* **Text section**
● ● ●
We thought we were being cautious enough. We didn’t have a big party or get-together. We restricted ourselves to small, intimate interactions, such as those that many people are likely to have during the holiday season. However, these seemingly innocuous interactions resulted in 10 confirmed COVID-19 infections in our family. The majority of us have recovered, but my father died.

My parents live in Manchester and they had their very close cousins from London visit them just before Halloween, on October 20, 2020. The cousins stayed the night with my parents because it was a long trip. My parents invited my sister’s family over for Halloween the next day and they gathered inside to see the little girls dressed up in their costumes. Soon after, on Tuesday, November 3, 2020, my parents arrived at my house to celebrate my father’s birthday, and they stayed with us until Thursday.

While driving home from our house my parents received a call from their cousins, who informed them that they had tested positive for COVID-19. Fear swept through our family and reality turned out to be far scarier than any of us could have imagined. My parents were the next to receive positive results, followed by my sister’s family, and finally, mine. This virus is a monster. We were all exhibiting symptoms. My mother became very ill and had to dial 911. Paramedics arrived and gave her oxygen to help her breathe.

My sister’s husband and 14-year-old son became very ill. The husband recovered, but her son was still not fully recovered five weeks later. His symptoms continue to include fatigue, headache, and a stomach ache that hasn’t gone away completely. I was feeling a little under the weather. I only had a stuffy nose, but I was suffering from severe brain fog. I couldn’t remember anything for two days and was afraid I’d never be able to think again. Fortunately, I am now back to normal. We’d all lost our sense of smell and taste. It was all very frightening.

But what happened to my father was the most heartbreaking experience for us. When he began to struggle to breathe, the ambulance transported him to the hospital where he was admitted. He was intubated in the emergency room and was on a ventilator for a week. After he made it off the ventilator, his decline continued. He passed away 30 days after his first symptoms.

There is no point in assigning blame to us. There were a lot of adults involved in making the decision to meet in each other’s homes. I’ve gone over it several times, but there’s nothing I can do to change it for us at this point. Our family has already been ravaged by the virus. But I’m speaking up because there’s still time for you to reconsider the decisions you’re making in order to best protect those you care about.

What I want everyone to understand is that love and trust do not equal health and safety. Don’t make the same mistakes we did and think you’re going to be safe because you’re only gathering with a few close relatives inside your own homes. That is extremely dangerous, almost like playing Russian roulette with the lives of those you care about the most.

Look, I understand. This is hard. These decisions are hard, and people you love may get mad at you for suggesting certain gatherings shouldn’t happen because they are too risky. Speak up regardless!
● ● ●
Data records:
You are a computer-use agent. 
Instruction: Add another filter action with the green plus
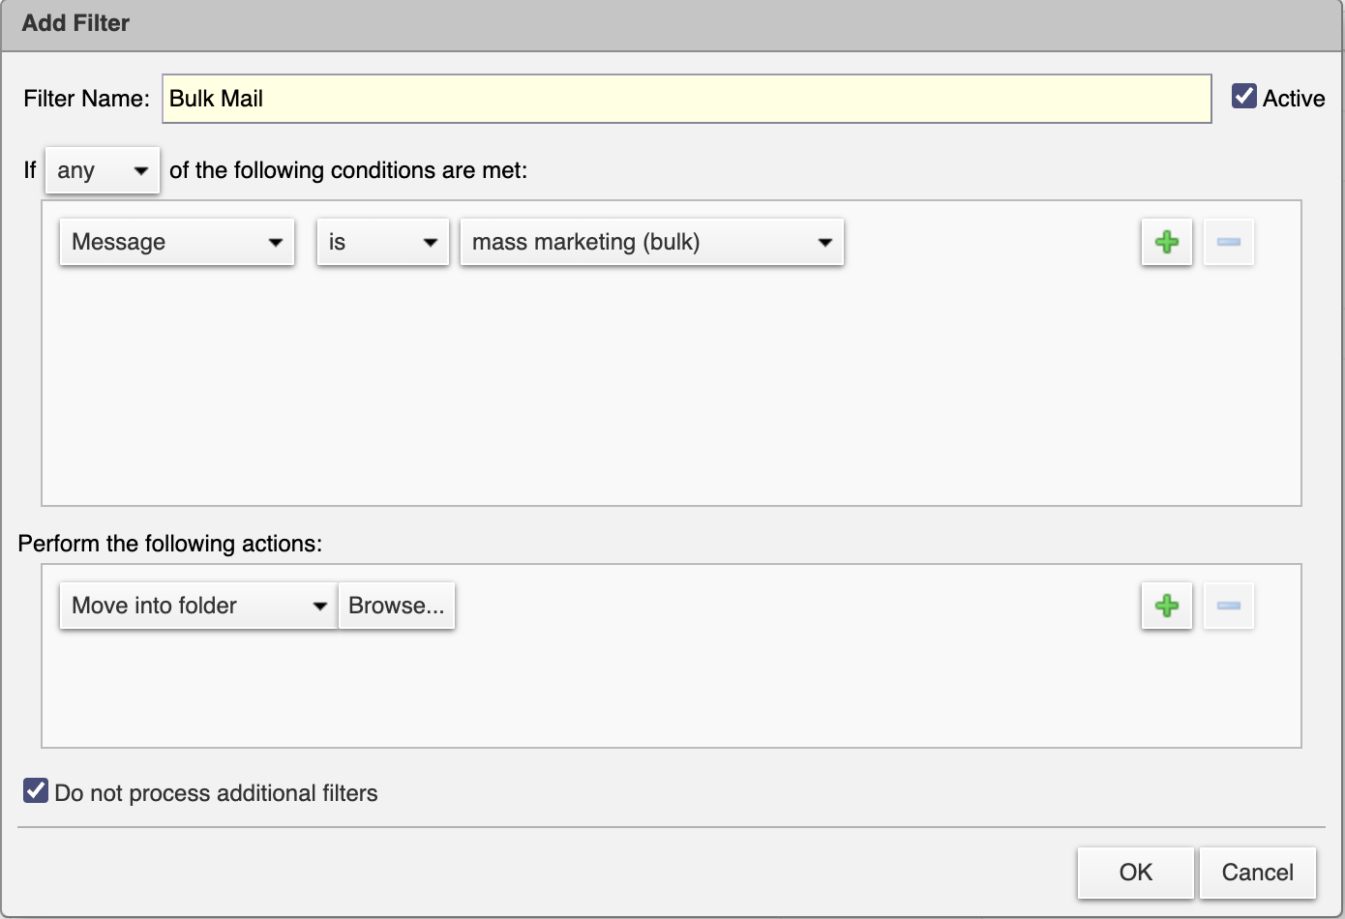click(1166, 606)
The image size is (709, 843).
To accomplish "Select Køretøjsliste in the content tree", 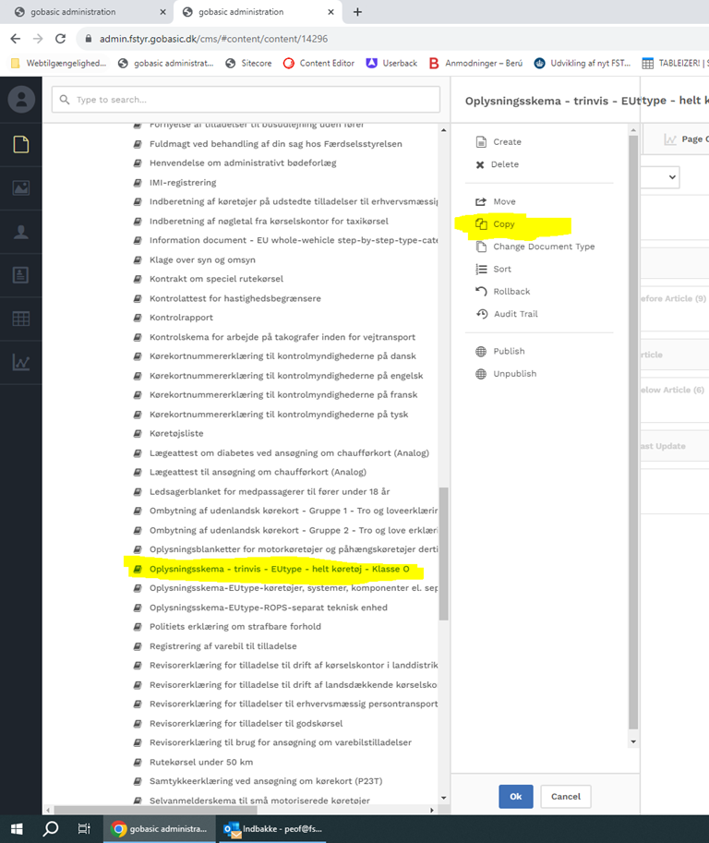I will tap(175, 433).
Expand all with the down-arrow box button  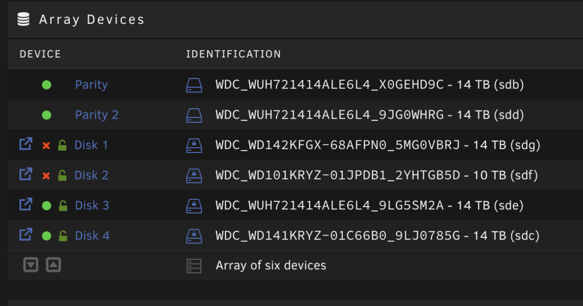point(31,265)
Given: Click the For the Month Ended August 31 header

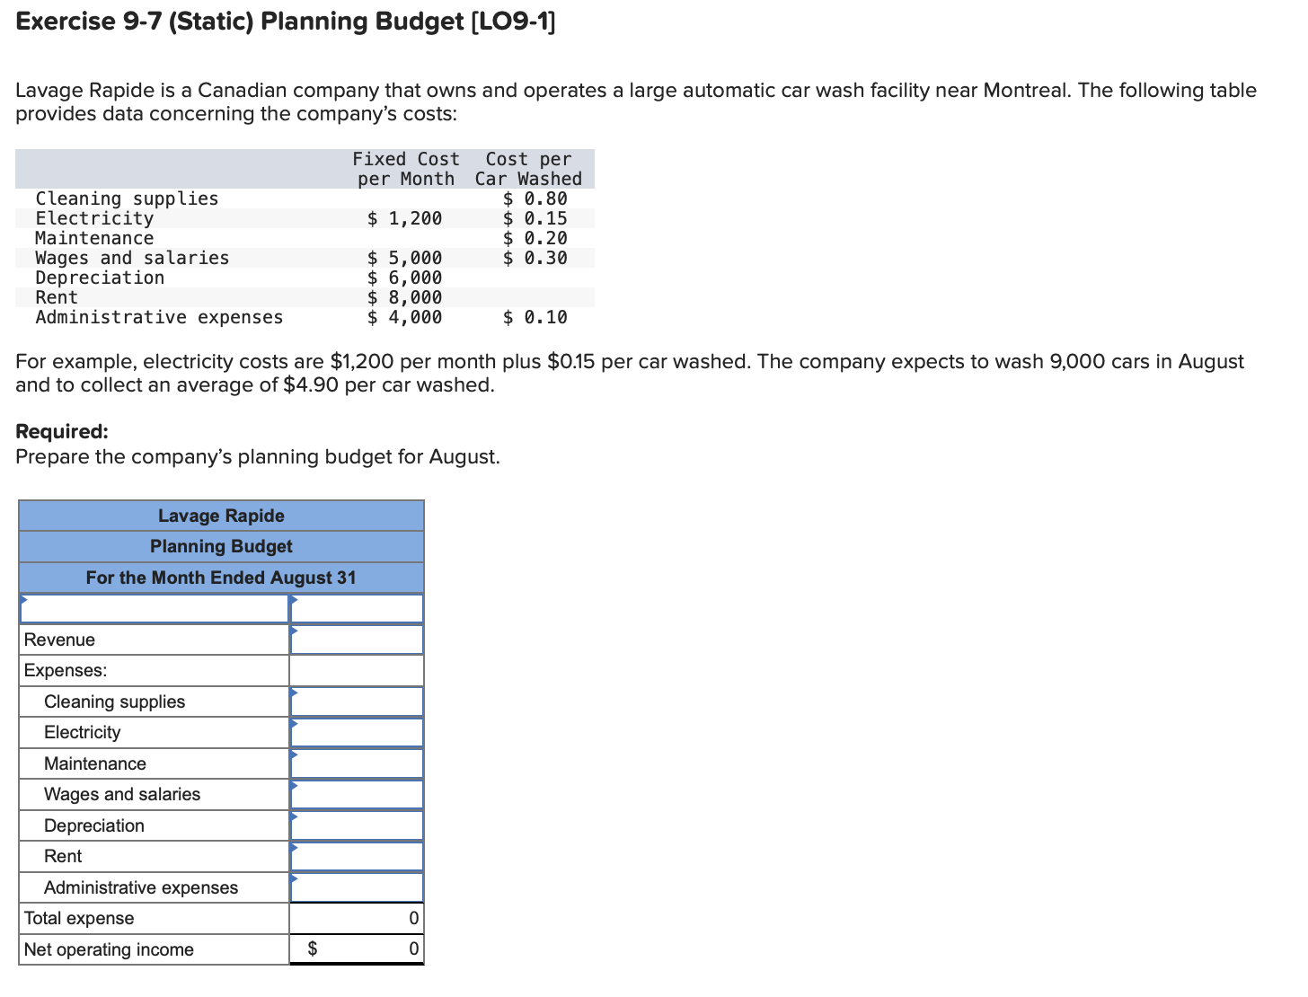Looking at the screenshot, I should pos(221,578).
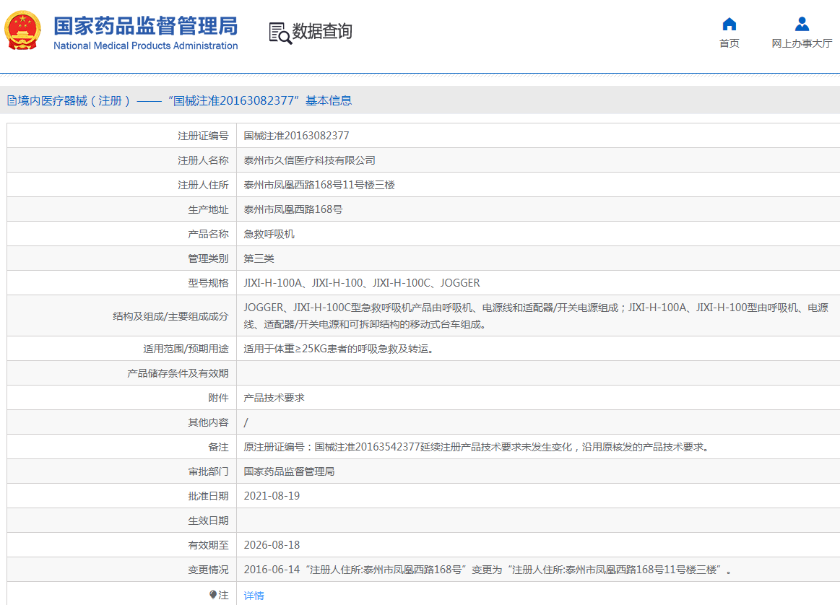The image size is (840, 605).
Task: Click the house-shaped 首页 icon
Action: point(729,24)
● ● ●
* **Your instructions**
Quote the COVID-19 family account word for word, between "We thought we" and "us until Thursday.", inclusive. The data records have no connection to the text.

* **Response for this exercise**
We thought we were being cautious enough. We didn’t have a big party or get-together. We restricted ourselves to small, intimate interactions, such as those that many people are likely to have during the holiday season. However, these seemingly innocuous interactions resulted in 10 confirmed COVID-19 infections in our family. The majority of us have recovered, but my father died.

My parents live in Manchester and they had their very close cousins from London visit them just before Halloween, on October 20, 2020. The cousins stayed the night with my parents because it was a long trip. My parents invited my sister’s family over for Halloween the next day and they gathered inside to see the little girls dressed up in their costumes. Soon after, on Tuesday, November 3, 2020, my parents arrived at my house to celebrate my father’s birthday, and they stayed with us until Thursday.